EXERCISE BRIEF = When you find the word "width" in a line of the entries, please copy the whole line.

SOURCE INFORMATION =
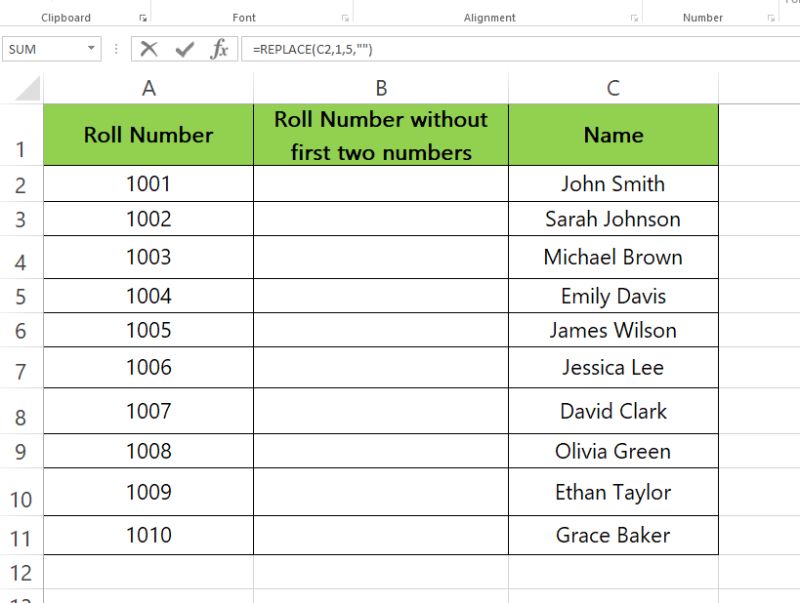
Task: Open the Number format dialog launcher
Action: [771, 16]
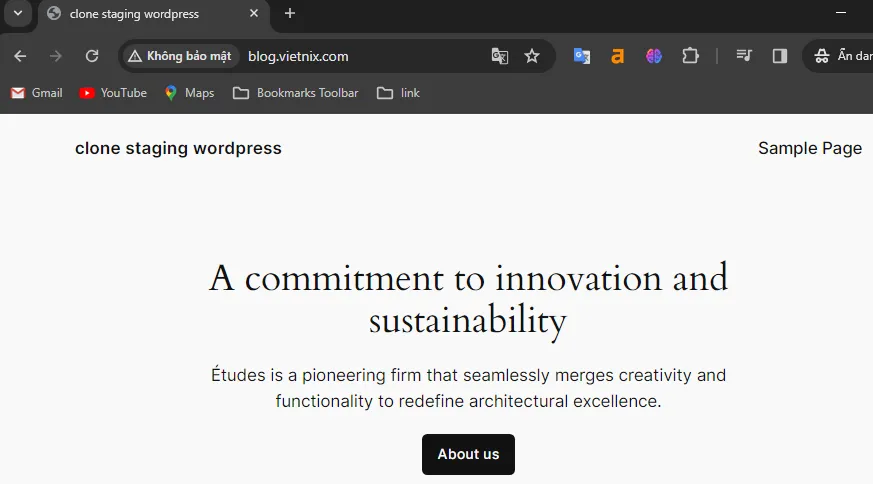Go back to the previous page

[20, 56]
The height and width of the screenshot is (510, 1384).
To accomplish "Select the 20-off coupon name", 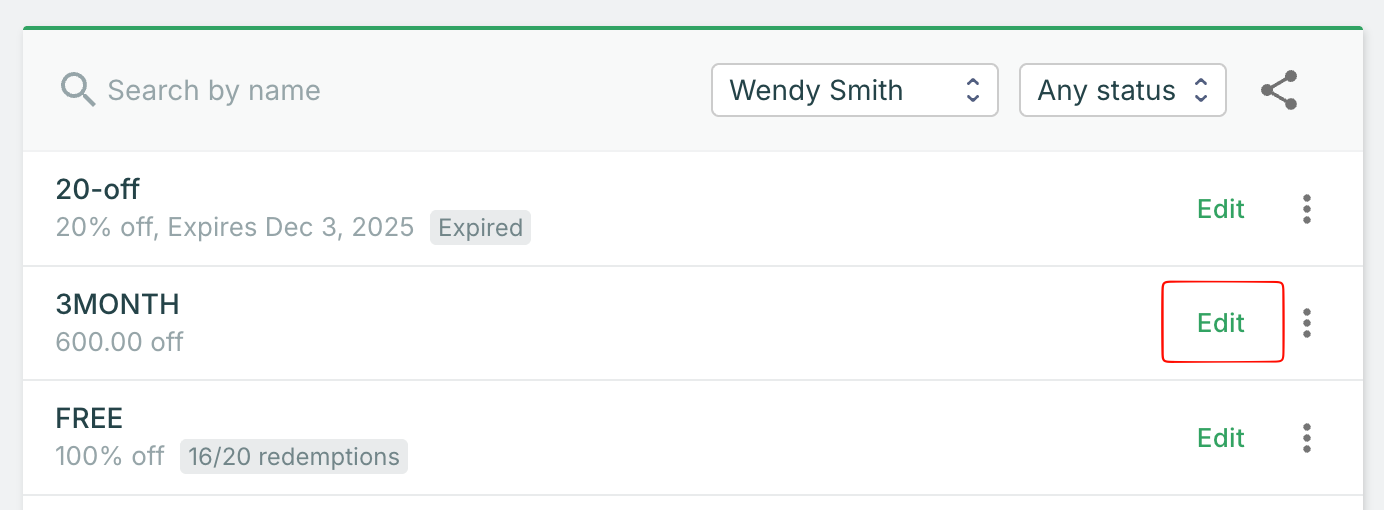I will pyautogui.click(x=98, y=189).
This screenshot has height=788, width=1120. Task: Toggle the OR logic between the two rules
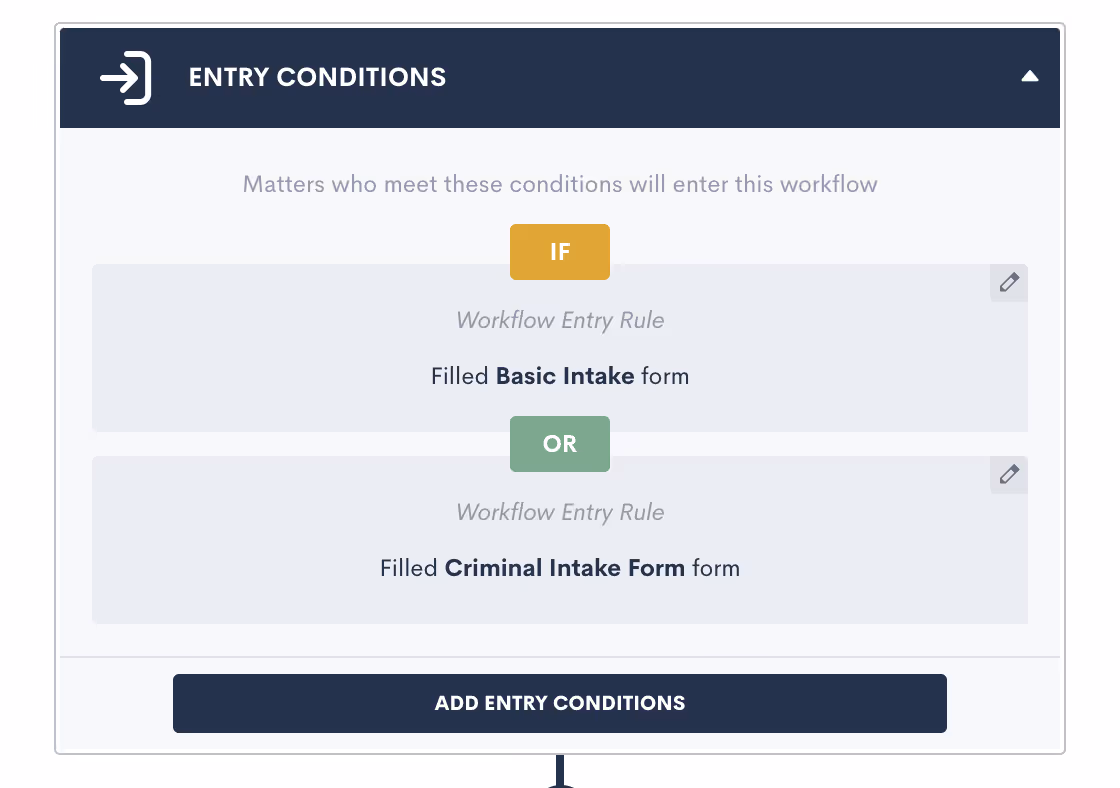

TASK RESPONSE =
The height and width of the screenshot is (510, 1384).
This screenshot has height=788, width=1120. Task: Toggle the OR logic between the two rules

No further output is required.